Desde que Macri assumiu a Presidência, em dezembro, comenta-se que o papa preferia que o peronista Daniel Scioli, apoiado pela ex-presidente Cristina Kirchner, tivesse vencido as eleições.
À época, a ausência dos cumprimentos do pontífice ao novo presidente foi questionada. O Vaticano, porém, respondeu que não envia mensagens nessas ocasiões.
Em seguida, quando Macri foi ao Vaticano, o papa fez questão de aparecer nas fotos com cara de quem não aprovava a reunião.

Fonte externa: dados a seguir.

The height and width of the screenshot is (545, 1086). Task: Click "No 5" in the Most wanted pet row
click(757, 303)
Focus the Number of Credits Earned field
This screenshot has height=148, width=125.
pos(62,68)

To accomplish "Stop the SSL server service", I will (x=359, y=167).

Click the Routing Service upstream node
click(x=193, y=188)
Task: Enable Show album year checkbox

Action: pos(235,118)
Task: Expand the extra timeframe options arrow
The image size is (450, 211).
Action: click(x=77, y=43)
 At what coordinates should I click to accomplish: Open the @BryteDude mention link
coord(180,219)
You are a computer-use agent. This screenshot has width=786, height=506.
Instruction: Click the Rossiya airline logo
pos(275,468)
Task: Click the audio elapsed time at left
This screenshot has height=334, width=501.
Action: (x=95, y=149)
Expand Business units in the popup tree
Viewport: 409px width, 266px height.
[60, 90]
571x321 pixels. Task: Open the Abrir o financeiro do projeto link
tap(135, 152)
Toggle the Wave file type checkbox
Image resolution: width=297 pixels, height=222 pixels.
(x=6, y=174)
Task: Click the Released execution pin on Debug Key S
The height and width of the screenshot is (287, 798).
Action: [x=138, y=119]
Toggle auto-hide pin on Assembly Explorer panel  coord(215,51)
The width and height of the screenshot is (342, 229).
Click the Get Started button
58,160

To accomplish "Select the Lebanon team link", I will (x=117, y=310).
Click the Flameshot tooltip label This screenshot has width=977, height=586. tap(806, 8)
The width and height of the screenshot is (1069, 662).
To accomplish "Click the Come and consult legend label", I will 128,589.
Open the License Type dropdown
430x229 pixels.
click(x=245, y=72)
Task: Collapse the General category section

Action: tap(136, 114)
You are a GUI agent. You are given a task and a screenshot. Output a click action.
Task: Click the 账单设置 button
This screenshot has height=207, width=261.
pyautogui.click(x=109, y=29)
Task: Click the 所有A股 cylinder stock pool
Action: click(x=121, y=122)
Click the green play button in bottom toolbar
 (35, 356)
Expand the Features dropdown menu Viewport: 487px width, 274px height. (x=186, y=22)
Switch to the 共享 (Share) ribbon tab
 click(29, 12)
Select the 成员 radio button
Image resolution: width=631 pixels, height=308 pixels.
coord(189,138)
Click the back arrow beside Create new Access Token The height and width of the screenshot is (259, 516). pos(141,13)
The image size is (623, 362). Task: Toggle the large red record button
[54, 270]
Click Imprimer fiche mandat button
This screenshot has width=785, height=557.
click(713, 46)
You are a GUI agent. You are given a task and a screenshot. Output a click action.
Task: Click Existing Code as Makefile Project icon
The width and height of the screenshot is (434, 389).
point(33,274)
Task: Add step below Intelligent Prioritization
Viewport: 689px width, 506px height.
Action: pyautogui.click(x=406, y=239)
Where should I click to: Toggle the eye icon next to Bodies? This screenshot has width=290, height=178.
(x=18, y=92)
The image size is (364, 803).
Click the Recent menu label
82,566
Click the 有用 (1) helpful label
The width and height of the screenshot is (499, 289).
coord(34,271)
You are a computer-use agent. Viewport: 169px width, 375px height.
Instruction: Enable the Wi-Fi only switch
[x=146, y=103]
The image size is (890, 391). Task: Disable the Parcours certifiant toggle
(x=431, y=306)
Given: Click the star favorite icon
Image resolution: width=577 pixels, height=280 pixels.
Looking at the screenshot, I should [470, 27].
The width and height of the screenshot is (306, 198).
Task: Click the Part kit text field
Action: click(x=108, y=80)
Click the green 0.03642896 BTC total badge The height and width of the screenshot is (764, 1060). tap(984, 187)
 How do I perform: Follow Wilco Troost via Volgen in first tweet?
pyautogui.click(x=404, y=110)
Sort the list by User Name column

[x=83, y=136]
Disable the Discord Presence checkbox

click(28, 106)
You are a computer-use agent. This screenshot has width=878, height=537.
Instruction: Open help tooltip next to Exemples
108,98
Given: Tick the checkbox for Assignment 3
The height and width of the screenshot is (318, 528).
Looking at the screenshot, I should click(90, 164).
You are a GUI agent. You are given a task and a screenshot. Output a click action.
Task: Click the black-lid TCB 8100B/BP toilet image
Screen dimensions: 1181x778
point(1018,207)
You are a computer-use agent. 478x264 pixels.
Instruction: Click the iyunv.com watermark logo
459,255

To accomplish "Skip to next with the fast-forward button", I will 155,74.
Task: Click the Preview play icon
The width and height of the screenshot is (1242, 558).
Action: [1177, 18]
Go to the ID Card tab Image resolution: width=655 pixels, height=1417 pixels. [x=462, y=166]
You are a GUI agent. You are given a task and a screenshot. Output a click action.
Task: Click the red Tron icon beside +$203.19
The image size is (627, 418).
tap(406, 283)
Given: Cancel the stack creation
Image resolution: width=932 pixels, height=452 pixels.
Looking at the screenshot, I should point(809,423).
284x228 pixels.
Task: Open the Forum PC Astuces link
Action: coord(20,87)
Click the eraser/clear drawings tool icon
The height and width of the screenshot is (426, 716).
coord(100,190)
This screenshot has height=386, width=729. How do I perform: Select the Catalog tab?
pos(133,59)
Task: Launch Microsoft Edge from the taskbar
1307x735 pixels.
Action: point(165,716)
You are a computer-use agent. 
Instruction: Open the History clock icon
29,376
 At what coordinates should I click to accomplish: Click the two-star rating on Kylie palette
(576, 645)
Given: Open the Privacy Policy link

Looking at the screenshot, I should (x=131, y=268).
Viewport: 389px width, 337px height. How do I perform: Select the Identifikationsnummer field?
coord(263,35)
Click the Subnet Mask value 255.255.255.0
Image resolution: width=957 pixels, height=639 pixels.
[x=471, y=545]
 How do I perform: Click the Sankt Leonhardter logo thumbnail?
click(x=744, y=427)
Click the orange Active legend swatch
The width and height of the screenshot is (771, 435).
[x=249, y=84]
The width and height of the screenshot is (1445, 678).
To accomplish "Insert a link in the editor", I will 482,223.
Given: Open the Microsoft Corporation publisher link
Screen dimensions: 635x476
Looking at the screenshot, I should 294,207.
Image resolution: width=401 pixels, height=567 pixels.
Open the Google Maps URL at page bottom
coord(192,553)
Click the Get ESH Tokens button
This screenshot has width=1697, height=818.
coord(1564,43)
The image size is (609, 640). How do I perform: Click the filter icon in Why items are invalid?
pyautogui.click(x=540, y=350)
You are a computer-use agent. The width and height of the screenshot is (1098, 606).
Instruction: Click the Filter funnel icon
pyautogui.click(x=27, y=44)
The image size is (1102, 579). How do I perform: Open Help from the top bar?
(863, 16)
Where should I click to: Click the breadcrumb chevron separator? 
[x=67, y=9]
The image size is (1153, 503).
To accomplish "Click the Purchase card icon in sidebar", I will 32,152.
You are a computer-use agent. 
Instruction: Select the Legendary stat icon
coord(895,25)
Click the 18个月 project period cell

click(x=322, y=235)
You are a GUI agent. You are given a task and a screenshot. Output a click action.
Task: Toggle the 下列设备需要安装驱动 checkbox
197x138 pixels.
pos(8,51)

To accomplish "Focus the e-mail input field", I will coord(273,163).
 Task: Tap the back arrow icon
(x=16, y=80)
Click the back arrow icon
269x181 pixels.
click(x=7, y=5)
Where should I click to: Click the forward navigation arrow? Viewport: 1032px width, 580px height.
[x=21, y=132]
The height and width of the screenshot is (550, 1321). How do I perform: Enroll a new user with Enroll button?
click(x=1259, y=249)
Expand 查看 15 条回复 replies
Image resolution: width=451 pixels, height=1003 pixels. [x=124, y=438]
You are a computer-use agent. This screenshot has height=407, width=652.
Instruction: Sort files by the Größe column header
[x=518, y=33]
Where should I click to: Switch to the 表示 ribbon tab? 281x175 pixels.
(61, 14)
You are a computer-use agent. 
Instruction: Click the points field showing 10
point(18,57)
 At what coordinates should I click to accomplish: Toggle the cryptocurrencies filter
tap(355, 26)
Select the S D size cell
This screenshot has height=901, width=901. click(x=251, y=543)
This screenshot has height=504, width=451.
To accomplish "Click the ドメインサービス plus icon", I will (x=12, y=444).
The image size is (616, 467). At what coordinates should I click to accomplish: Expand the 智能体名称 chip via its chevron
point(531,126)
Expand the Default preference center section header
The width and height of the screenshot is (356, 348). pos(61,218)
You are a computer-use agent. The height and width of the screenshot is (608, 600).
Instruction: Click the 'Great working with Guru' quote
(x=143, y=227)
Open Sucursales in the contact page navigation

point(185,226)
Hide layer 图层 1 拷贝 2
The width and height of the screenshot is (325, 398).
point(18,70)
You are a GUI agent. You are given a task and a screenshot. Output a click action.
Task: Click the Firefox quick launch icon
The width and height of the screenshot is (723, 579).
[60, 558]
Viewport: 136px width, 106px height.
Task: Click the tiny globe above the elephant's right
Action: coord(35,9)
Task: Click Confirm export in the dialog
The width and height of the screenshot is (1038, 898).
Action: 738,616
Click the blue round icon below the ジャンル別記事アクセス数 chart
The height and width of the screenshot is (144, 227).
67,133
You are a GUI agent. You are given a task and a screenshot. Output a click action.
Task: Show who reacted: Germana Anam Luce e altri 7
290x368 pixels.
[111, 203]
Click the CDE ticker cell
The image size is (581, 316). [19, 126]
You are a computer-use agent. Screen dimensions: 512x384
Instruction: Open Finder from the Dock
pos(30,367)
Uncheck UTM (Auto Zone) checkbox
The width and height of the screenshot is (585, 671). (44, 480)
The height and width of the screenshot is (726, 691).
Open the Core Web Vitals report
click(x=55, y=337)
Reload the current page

No mês passado, o pontífice recebeu a presidente das Mães da Praça de Maio, Hebe de Bonafini. Desafeta de Macri, a dirigente já o xingou diversas vezes e é aliada de Cristina, de quem recebeu apoio político e econômico.
Bonafini também mantinha uma péssima relação com o papa –dizia que ele representava a volta da ditadura. Mesmo assim, o pontífice se encontrou com ela.
“O governo ficou zangadíssimo. Pensaram: ‘Como o papa a recebe se eu quero tê-lo como amigo?'”, diz Fortunato Mallimaci, sociólogo especializado em religião.
De acordo com o pesquisador, o problema está na intenção de Macri de buscar na Igreja apoio e legitimidade, assim como todos os presidentes argentinos já fizeram.
“Por que não entendem que um dirige a igreja e outro um país? São coisas diferentes, mas, na cabeça deles e no imaginário popular, não se pode mostrá-las separadas.”
No centro das desavenças está a política econômica de Macri. “Francisco é explícito ao condenar a globalização excludente e o capitalismo”, diz o sociólogo Juan Esquivel.
Para Pablo Semán, antropólogo que estuda relações entre Igreja e Estado, o discurso do papa é de ataque ao neoliberalismo. A diferença entre as posições faz com que Francisco pareça mais próximo do peronismo.
Segundo pessoas próximas ao papa, Francisco acompanha minuto a minuto o que acontece em seu país. Apesar de não haver ruptura entre ele e Macri, não há interesse em mostrar apoio, dizem.
Do lado do governo, diz-se que não há dificuldade na relação e que, assim como o papa, Macri busca uma Argentina com “pobreza zero”.